| The request |
Copy down the data below, from the line with "You are a GUI" up to and including the line with "(x=507, y=263)".

| Records provided |
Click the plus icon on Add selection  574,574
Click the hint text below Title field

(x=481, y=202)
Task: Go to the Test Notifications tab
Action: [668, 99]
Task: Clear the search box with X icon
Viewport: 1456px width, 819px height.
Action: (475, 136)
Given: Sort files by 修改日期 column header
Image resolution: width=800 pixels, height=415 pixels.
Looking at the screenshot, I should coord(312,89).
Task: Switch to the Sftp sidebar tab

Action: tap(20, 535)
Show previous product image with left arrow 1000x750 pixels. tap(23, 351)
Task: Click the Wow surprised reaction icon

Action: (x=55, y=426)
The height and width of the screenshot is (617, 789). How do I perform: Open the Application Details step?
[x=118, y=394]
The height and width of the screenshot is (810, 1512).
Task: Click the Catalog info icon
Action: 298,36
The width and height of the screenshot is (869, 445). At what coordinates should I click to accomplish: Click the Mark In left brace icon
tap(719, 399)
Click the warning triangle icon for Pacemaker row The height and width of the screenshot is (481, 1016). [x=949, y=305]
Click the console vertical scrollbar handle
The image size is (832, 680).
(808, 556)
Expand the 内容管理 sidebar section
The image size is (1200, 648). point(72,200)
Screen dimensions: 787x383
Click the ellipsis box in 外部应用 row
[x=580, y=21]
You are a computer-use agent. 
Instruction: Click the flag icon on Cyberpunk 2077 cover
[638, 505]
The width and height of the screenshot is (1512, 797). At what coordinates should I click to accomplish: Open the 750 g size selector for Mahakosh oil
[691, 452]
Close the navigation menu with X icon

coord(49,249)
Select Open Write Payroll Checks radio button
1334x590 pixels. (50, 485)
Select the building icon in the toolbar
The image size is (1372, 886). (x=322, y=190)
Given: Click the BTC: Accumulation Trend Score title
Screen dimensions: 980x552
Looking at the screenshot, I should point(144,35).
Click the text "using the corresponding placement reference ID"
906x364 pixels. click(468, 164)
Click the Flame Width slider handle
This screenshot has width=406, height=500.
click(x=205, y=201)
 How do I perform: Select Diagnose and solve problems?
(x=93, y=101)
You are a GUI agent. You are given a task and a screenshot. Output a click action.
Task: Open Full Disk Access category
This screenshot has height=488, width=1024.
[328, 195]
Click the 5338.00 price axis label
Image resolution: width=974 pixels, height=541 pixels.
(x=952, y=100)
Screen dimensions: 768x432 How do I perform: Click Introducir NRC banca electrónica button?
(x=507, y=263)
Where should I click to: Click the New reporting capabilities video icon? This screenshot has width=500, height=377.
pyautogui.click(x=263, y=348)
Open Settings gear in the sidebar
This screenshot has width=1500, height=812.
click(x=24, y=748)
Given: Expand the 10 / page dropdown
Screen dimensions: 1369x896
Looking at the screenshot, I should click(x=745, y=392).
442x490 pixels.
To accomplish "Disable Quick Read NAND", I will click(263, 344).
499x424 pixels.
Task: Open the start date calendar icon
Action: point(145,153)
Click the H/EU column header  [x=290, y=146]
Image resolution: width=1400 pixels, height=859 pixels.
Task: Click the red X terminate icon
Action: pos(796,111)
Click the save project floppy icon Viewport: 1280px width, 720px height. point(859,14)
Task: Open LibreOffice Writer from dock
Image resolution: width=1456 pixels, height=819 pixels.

| Answer to the task |
You are a GUI agent. You are given a task and a screenshot. Output a click action.
Task: Open Full Disk Access category
This screenshot has height=488, width=1024.
[328, 195]
Click the 5338.00 price axis label
Image resolution: width=974 pixels, height=541 pixels.
(x=952, y=100)
Screen dimensions: 768x432 How do I perform: Click Introducir NRC banca electrónica button?
(x=507, y=263)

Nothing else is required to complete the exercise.